TOYAKO, Japan — A joint gathering of major developed and developing nations agreed today that climate change is “one of the great global challenges of our time” and pledged to back a United Nations effort to conclude a new climate pact by 2009.
The major economies said they supported long-term and midterm goals for greenhouse-gas reductions but endorsed no targets.
It came a day after the Group of Eight major industrial democracies set a goal of halving heat-trapping emissions that contribute to global warming by 2050.
The U.S.-led, 17-member group issued a final statement on the sidelines of the Group of Eight summit in northern Japan. “We support a shared vision for long-term cooperative action, including a long-term global goal for emission reductions, that assures growth, prosperity, and other aspects of sustainable development,” the expanded group said.
But the developing nations invited to the gathering were not ready to go as far as supporting the 50 percent reduction by 2050.
Jim Connaughton, chairman of President Bush’s Council of Environmental Quality, said that “several” of the emerging economies were willing to support the target, but not enough to allow that language to be put in the declaration.
The expanded group included China and India.
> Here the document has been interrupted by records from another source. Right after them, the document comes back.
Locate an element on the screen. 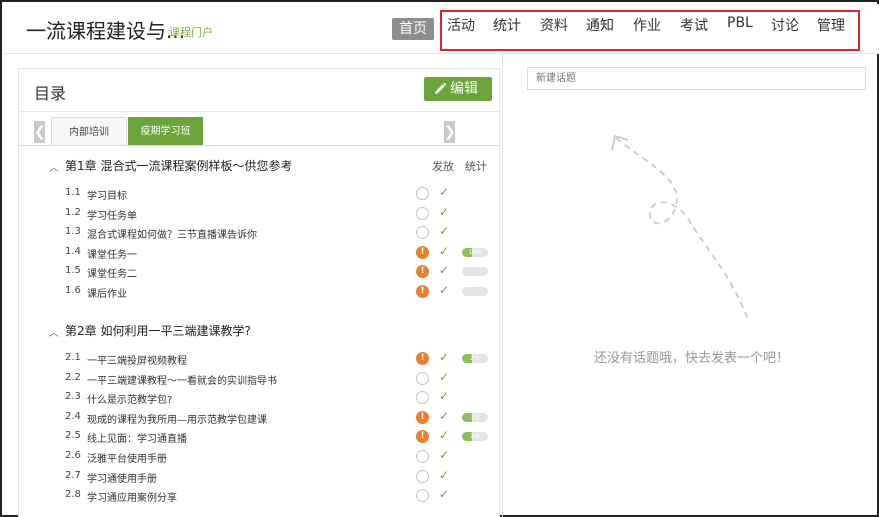 The height and width of the screenshot is (517, 879). progress-bar: 2% is located at coordinates (475, 437).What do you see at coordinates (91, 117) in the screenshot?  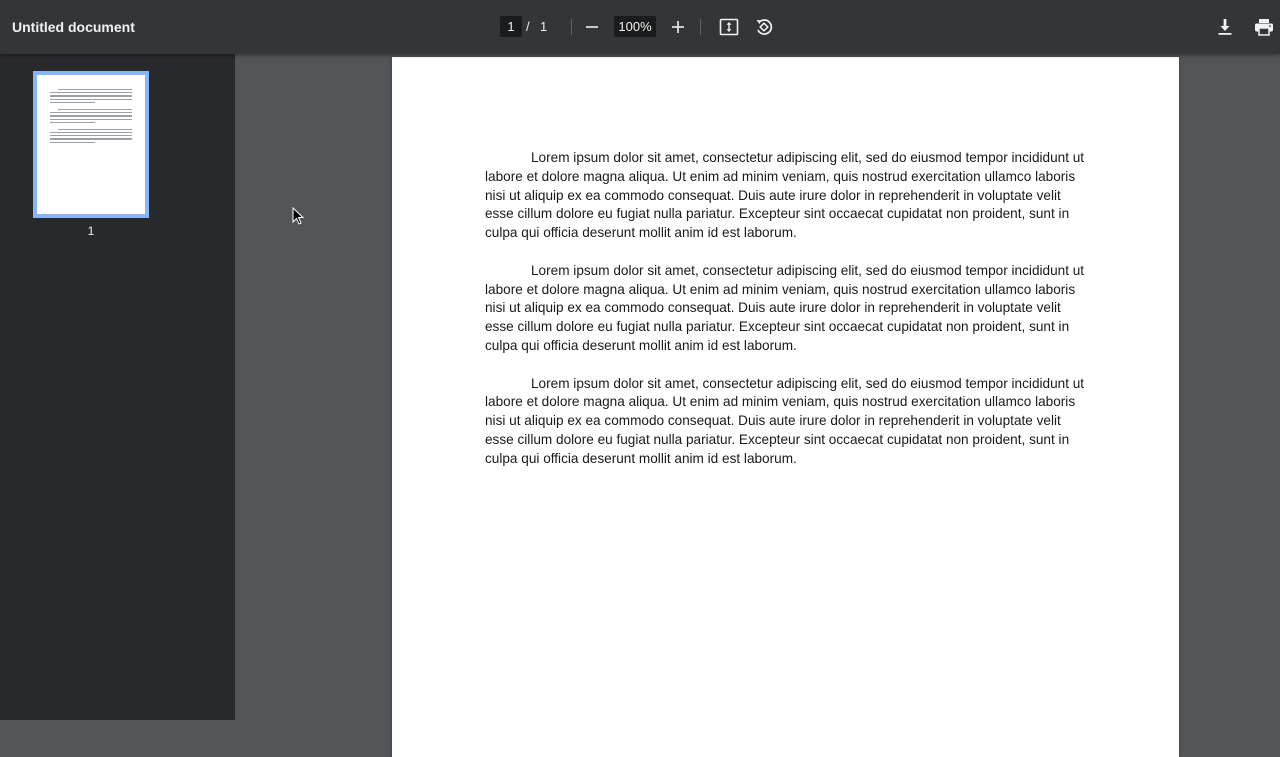 I see `thumbnail-preview` at bounding box center [91, 117].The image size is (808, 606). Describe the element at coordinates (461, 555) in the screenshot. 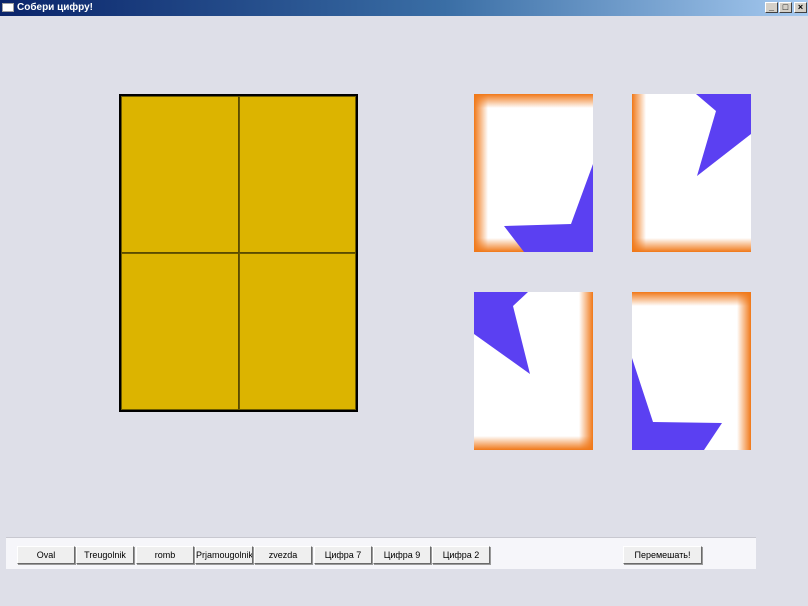

I see `cifra-2-button: Цифра 2` at that location.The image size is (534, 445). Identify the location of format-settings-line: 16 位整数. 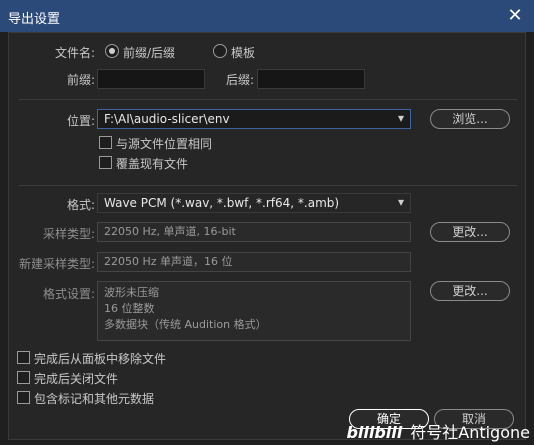
(130, 308).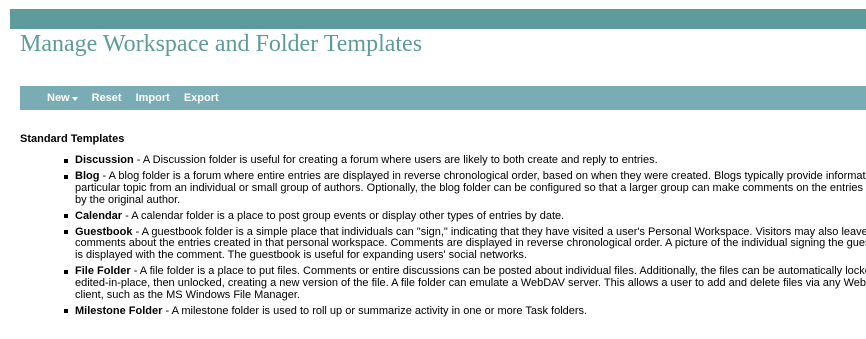  What do you see at coordinates (72, 139) in the screenshot?
I see `section-heading: Standard Templates` at bounding box center [72, 139].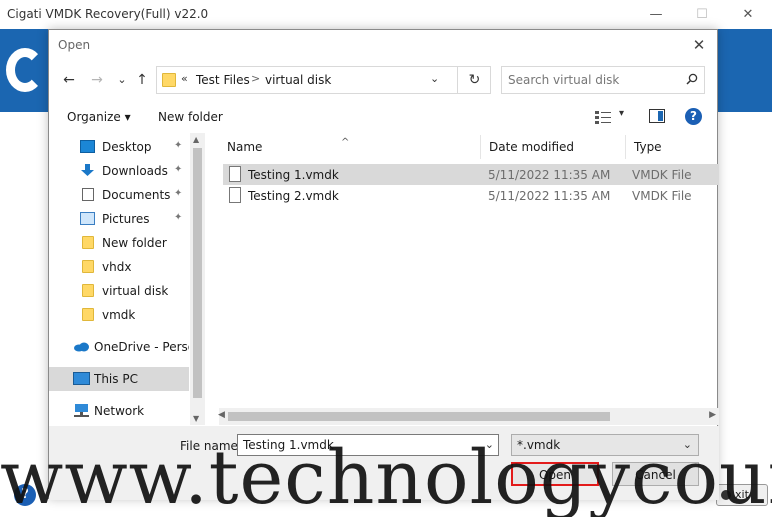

They were invited to sit at the table with the Group of Eight: the U.S., Japan, Britain, Germany, France, Canada, Italy and Russia.
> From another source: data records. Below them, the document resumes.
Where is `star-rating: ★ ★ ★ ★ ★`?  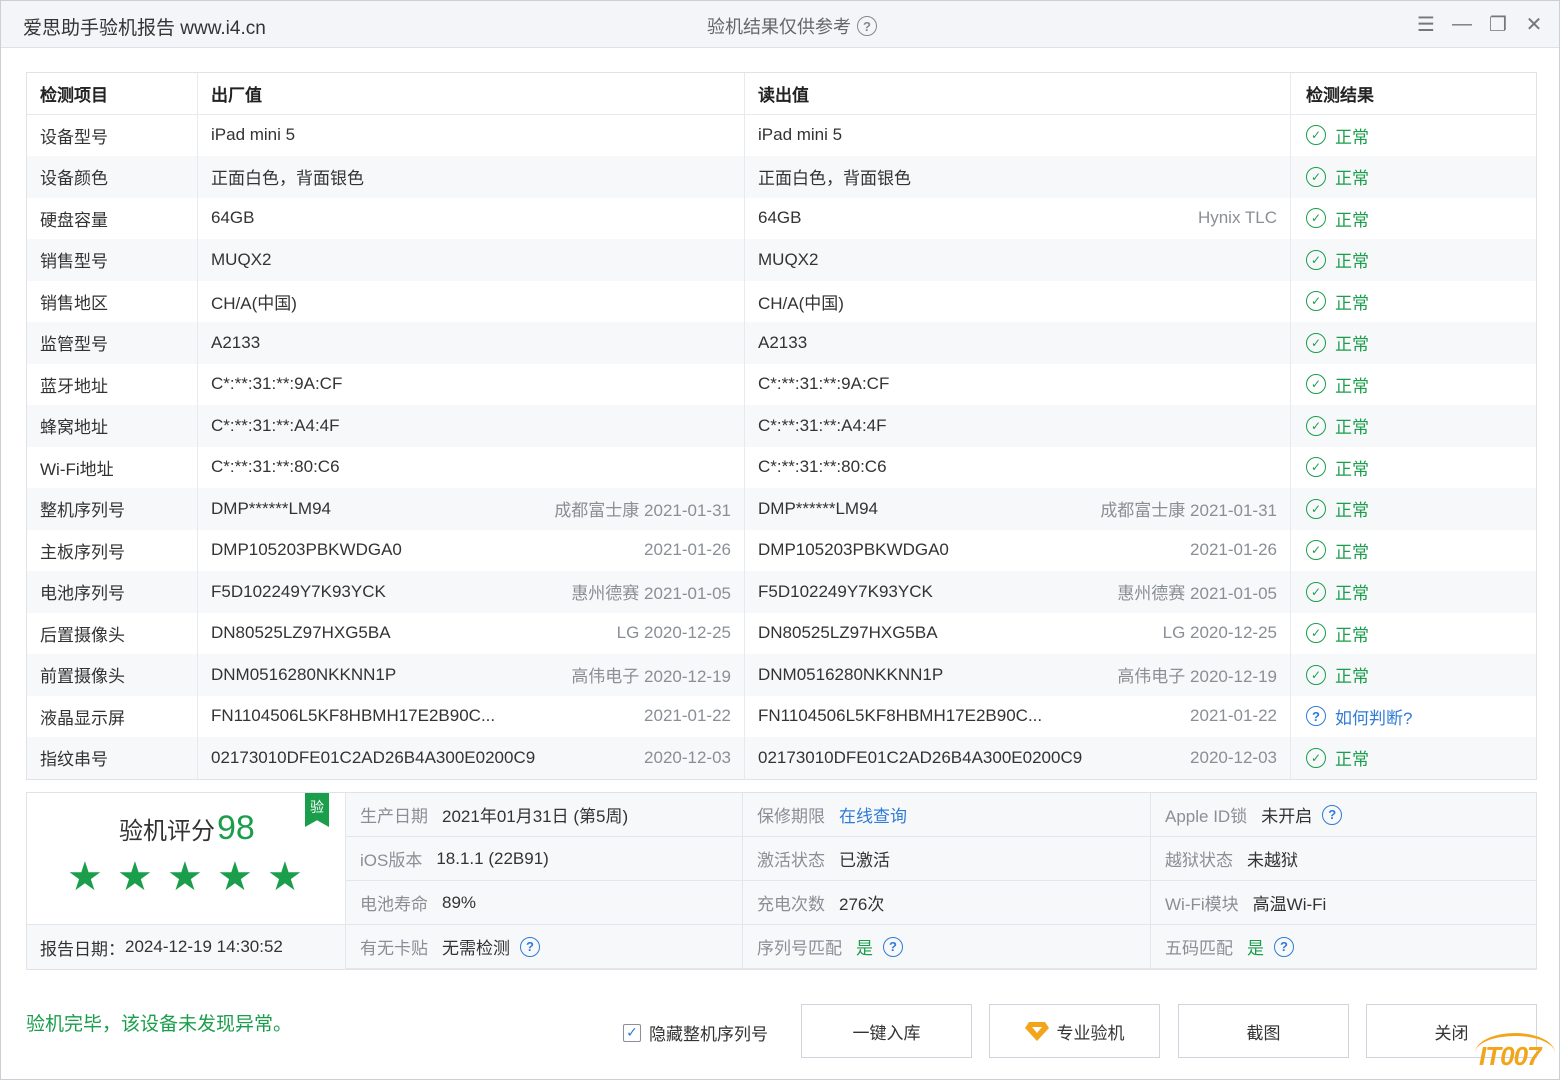 star-rating: ★ ★ ★ ★ ★ is located at coordinates (185, 877).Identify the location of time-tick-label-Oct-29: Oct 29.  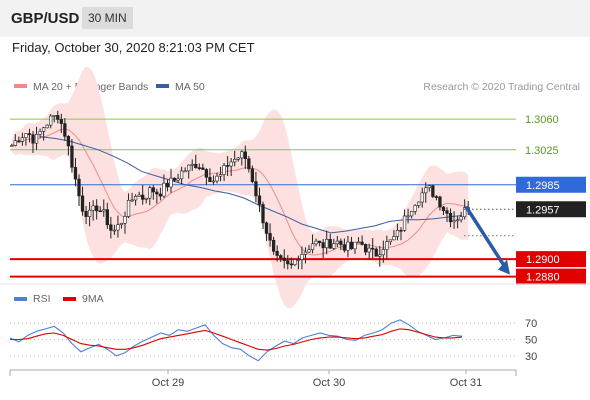
(168, 383).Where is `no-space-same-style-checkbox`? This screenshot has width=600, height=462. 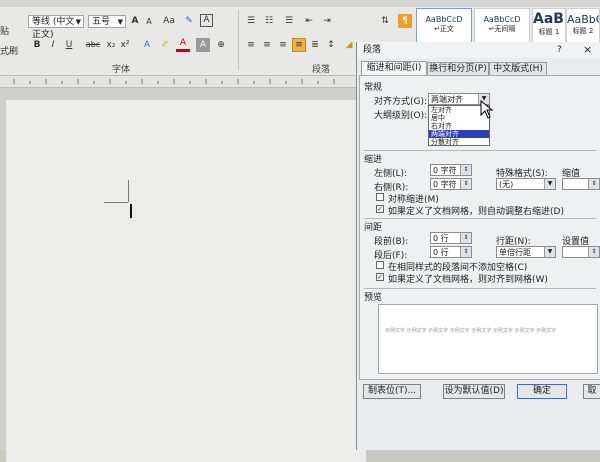 no-space-same-style-checkbox is located at coordinates (380, 265).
Today’s statement also pledged to support a U.N.-led effort to conclude a new global-warming pact by the end of next year.
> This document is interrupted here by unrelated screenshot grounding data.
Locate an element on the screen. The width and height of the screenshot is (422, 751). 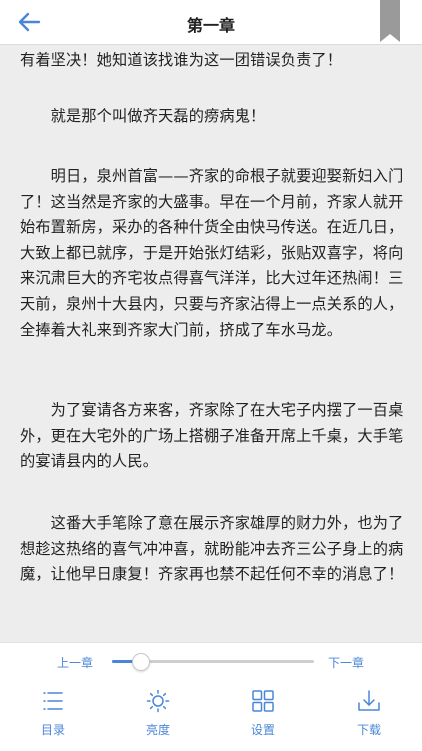
chapter-title: 第一章 is located at coordinates (210, 26).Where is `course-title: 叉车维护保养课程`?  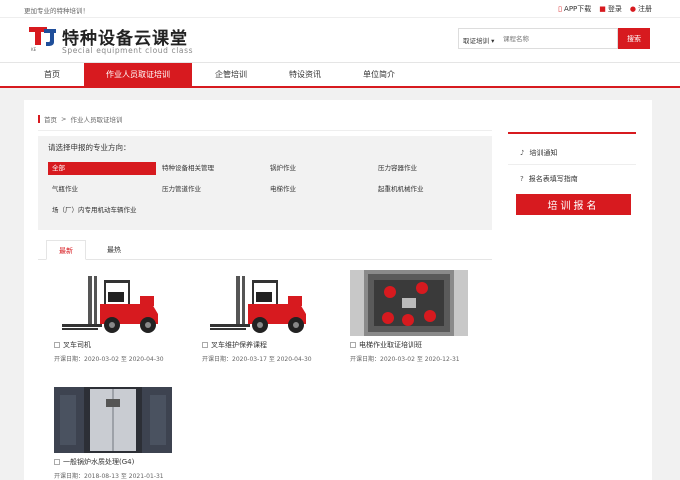
course-title: 叉车维护保养课程 is located at coordinates (234, 345).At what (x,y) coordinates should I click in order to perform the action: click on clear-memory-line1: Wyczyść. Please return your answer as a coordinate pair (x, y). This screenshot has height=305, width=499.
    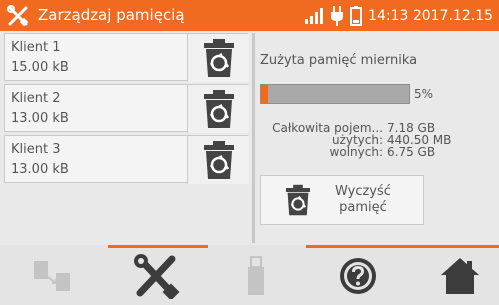
    Looking at the image, I should click on (363, 192).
Environmentalists deplored the statement as meaningless without any targets.
“This whole initiative has been a wild-goose chase and hasn’t brought anything constructive to the U.N. talks,” said Antonio Hill, of the aid group Oxfam International, an advocacy group that works on climate change and other causes.
Developing nations such as China and India have criticized the G8’s position statement for failing to state clearly what wealthy nations’ commitments are.
Bush has pushed the so-called Major Economies Meeting to gather the countries most responsible for the greenhouse gases being emitted today.
Critics have attacked the grouping for excluding nations, such as small-island states, that will suffer most from the effects of global warming, such as rising sea levels.
In its own statement, the G8 did not specify a base year for its proposed 50 percent cut, and the actual emissions reductions and the effect on the environment could vary hugely depending on what is eventually decided. Reductions from 2005 levels, for instance, would be far less than from 1990 levels, as in the Kyoto Protocol on global warming.
The G8 statement fell far short of demands by some developing countries and environmentalists pushing for deeper cuts by 2050 and a firm signal from wealthy countries on what they are willing to do on the much tougher goal of cutting emissions by 2020.